Como o corredor estava cheio de gente tentando escapar da explosão iminente, tive a infeliz ideia de pegar uma sacola com duas garrafas de whisky que havia comprado no free shop de São Paulo e a pasta com o meu notebook, uma em cada mão. Quando consegui chegar ao escorregador inflável, o peso da carga me obrigou a descer de cabeça e assim atingir a pista. Acho que bati o recorde olímpico de agilidade para ficar em pé e de velocidade na corrida desesperada para me afastar o mais possível da aeronave. Já distante, vi que o avião não havia pegado fogo, talvez por causa da tempestade que caia, que sei eu? Alguns passageiros se feriram no acidente, mas nenhum gravemente.
Um fato me deixou intrigado até muito tempo depois. Durante o voo eu havia lido um artigo que julguei ser de interesse para a Rosana; recortei e guardei naquela bolsa em frente ao meu assento. No sufoco da evacuação, quando tudo indicava um alto risco de explosão, tive o impulso de voltar ao meu lugar e recuperar o recorte de jornal. Se não fiz isso foi porque, simplesmente, o aglomerado de pessoas não permitia. Pensei comigo mais tarde: talvez a situação de perigo tenha me deixado louco por alguns instantes, pois só um louco teria o ímpetode voltar para recuperar um pedaço de jornal.

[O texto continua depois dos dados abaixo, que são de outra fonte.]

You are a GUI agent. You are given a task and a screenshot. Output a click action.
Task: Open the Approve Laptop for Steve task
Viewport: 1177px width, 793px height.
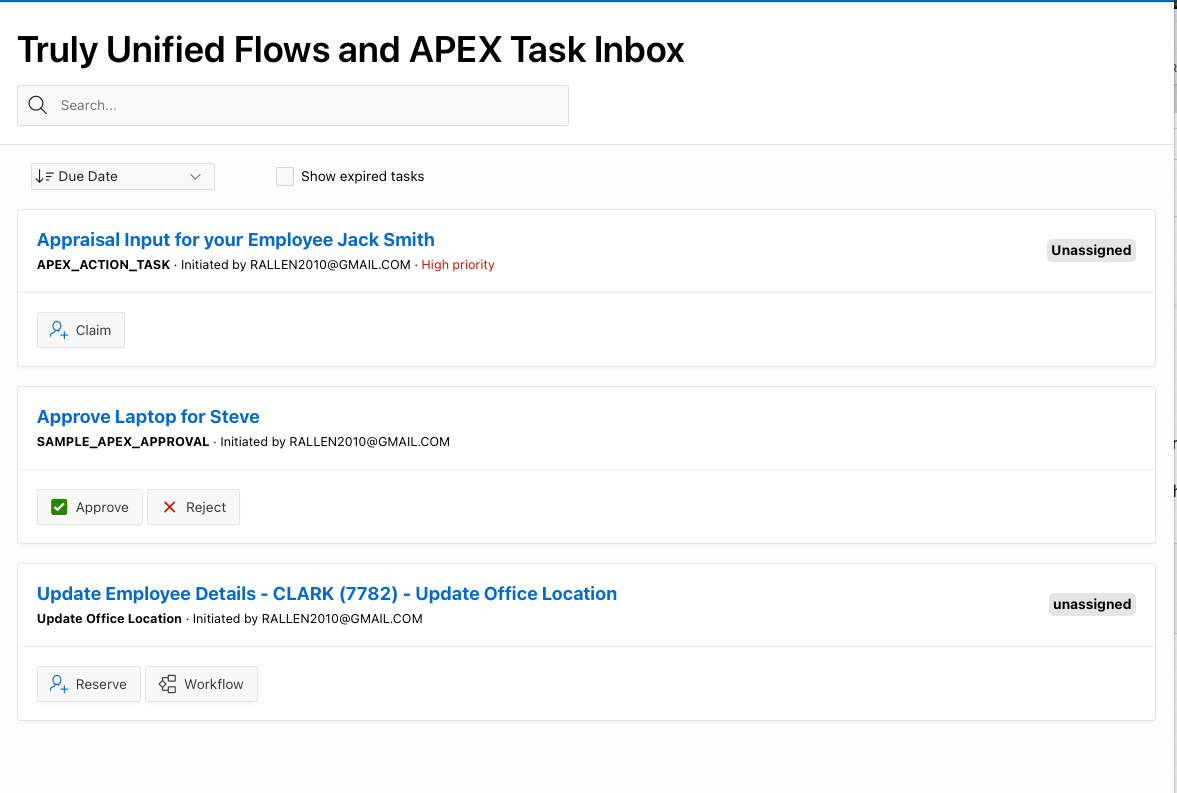pos(148,417)
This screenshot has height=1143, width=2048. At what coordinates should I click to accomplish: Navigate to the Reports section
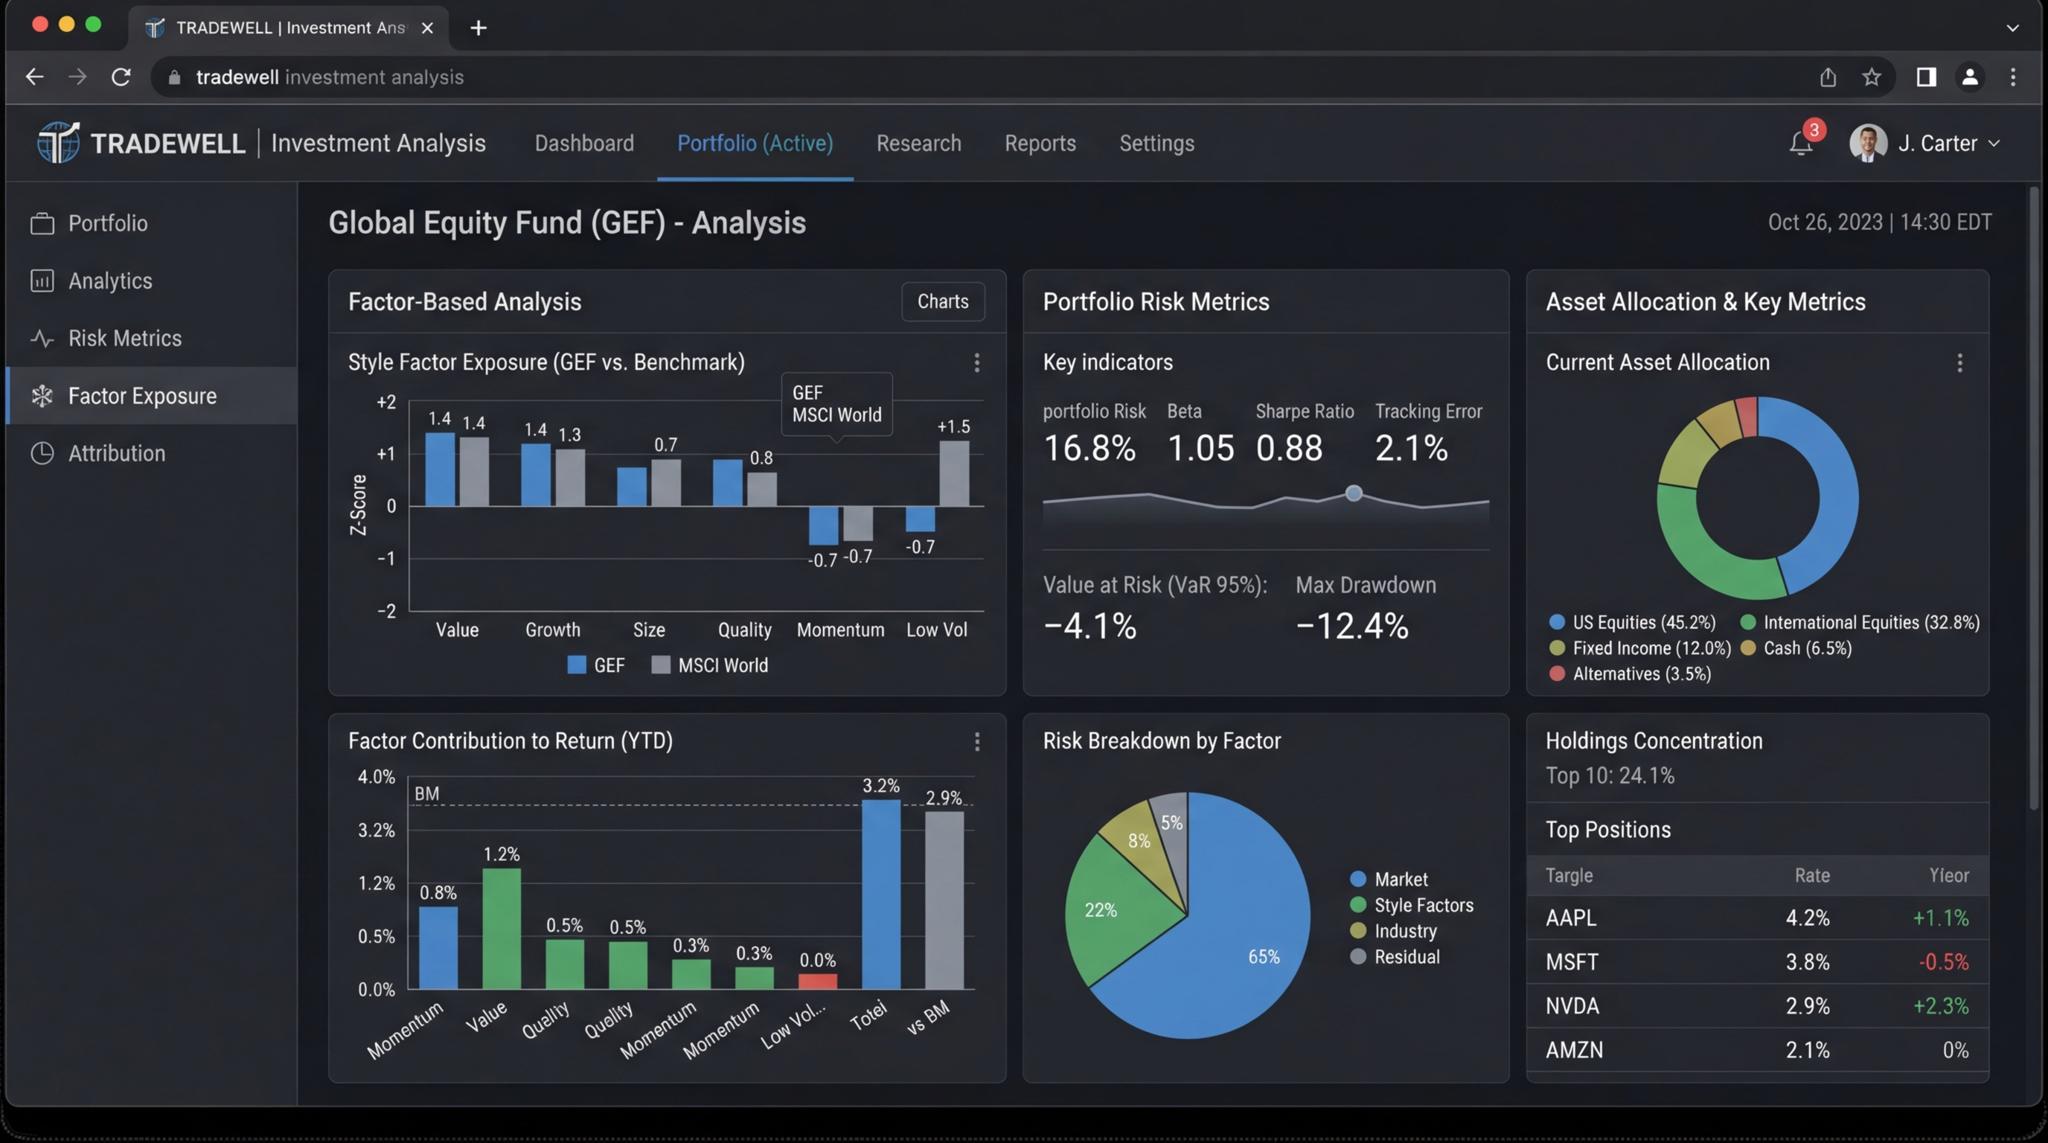[x=1040, y=143]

Demorei meses para matar a charada. Em situações limites, a mente procura se defender do risco de extinção e gera um derivativo – ainda que absurdo como naquele caso – ou seja, uma espécie de negativa da ideia de morte. Não sei se estou certo, mas a explicação me satisfaz.
Por conta de um trabalho, voltei diversas vezes a Goiânia nos meses seguintes e, a cada vez, acompanhava o destino do avião acidentado. Ele foi arrastado até um local próximo ao desembarque de passageiros e ali ficou. Um funcionário da Varig me informou que a perda foi total e não havia como recuperar a aeronave. Aos poucos foram retirando o pouco que havia de aproveitável, até que sobrou apenas a carcaça. Um dia, quando voltei por lá, a carcaça havia sumido. Fiquei curioso com o destino que lhe foi dado, mas não tive tempo de perguntar no Aeroporto.
Tomei um taxi e segui na direção do centro. No meio do caminho, bem ao lado da avenida, lá estava a carcaça do fatídico avião transformada num bar, restaurante ou coisa parecida.
Hoje, muitos anos passados, restou o que guardei em minha memória, cada dia mais frágil.